Danger supplémentaire du texte : il risque de rendre illégal jusqu’aux systèmes de messagerie chiffrée, comme Signal ou le serveur de mails ProtonMail. En effet, l’article 2 de la proposition de règlement indique que seraient concernés tous les services qui mettent des informations « à la disposition de tiers ». Ce qui est différent de « à la disposition du public ». Selon la Quadrature du net, ce passage signifie que le règlement pourrait s’appliquer à des services de courriers électroniques comme ProtonMail, et à des messageries instantanées comme WhatsApp, Signal ou Telegram… « Le chiffrement de bout en bout, c’est-à-dire la protection de nos échanges privés, deviendrait contraire aux obligations prévues par ce texte et ne pourrait donc que disparaitre », affirme la Quadrature dans un récent argumentaire.

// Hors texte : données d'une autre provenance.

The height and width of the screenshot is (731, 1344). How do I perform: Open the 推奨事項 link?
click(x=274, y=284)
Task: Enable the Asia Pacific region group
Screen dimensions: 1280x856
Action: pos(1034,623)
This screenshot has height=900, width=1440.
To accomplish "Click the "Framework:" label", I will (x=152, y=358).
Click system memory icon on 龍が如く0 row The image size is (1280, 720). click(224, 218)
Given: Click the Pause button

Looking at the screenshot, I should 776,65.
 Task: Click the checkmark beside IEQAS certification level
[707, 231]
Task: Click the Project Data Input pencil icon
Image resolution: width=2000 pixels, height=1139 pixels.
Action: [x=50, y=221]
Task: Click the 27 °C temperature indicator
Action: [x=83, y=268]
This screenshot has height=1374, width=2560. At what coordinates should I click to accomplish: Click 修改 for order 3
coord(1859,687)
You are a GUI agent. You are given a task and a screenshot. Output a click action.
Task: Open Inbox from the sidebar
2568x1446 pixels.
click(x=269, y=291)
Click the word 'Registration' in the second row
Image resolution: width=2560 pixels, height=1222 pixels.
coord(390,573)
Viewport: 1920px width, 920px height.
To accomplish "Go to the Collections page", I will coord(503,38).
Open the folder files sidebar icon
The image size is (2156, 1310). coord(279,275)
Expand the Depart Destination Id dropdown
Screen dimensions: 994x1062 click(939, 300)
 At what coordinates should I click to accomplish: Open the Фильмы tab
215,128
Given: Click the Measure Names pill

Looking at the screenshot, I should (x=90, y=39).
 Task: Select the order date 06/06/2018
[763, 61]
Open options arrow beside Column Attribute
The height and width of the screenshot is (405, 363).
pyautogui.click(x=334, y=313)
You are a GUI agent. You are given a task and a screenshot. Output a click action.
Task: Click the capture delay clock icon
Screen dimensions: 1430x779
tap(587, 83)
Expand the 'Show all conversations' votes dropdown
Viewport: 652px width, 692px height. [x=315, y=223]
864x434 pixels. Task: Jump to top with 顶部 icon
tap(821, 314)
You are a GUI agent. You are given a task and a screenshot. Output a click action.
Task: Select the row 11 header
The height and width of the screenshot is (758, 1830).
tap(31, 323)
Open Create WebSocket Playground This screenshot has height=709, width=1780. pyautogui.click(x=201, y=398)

« La censure du net n’est pas la bonne approche pour contrer l’extrémisme violent »

En résumé, pour lutter contre la dissémination des contenus à caractère terroriste, ce projet de règlement, soutenu et demandé par la France et l’Allemagne, pourrait ouvrir grand la porte à une surveillance et un filtrage généralisé du net, asseoir les multinationales du numérique dans leur position de monopole, et empêcher l’existence de toute forme de messagerie chiffrée, et donc protégée.

Pour quelle efficacité ? « On peut supposer que les fournisseurs vont appliquer des techniques de géolocalisation quand ils recevront l’ordre de bloquer un contenu. En effet, on ne leur demande pas de supprimer le contenu lui-même, mais de le bloquer pour les utilisateurs de l’UE, fait remarquer Patrick Beyer. Or, il est techniquement très facile de contourner le blocage géographique, par exemple en utilisant des proxys [des serveurs intermédiaires] basés hors de l’UE ». Selon le candidat aux élections européennes, « la censure du net n’est pas la bonne approche pour contrer l’extrémisme violent. Cela donne aux islamistes des arguments contre le monde occidental, et connecte les sympathisants et les extrémistes de manière plus proche encore, dans la clandestinité. » Le projet de règlement sera étudié lors du Conseil de l’Union européenne – qui réunit les ministères de l’Intérieur et de la Justice des Etats membres – à Bruxelles dès les 6 et 7 décembre prochains.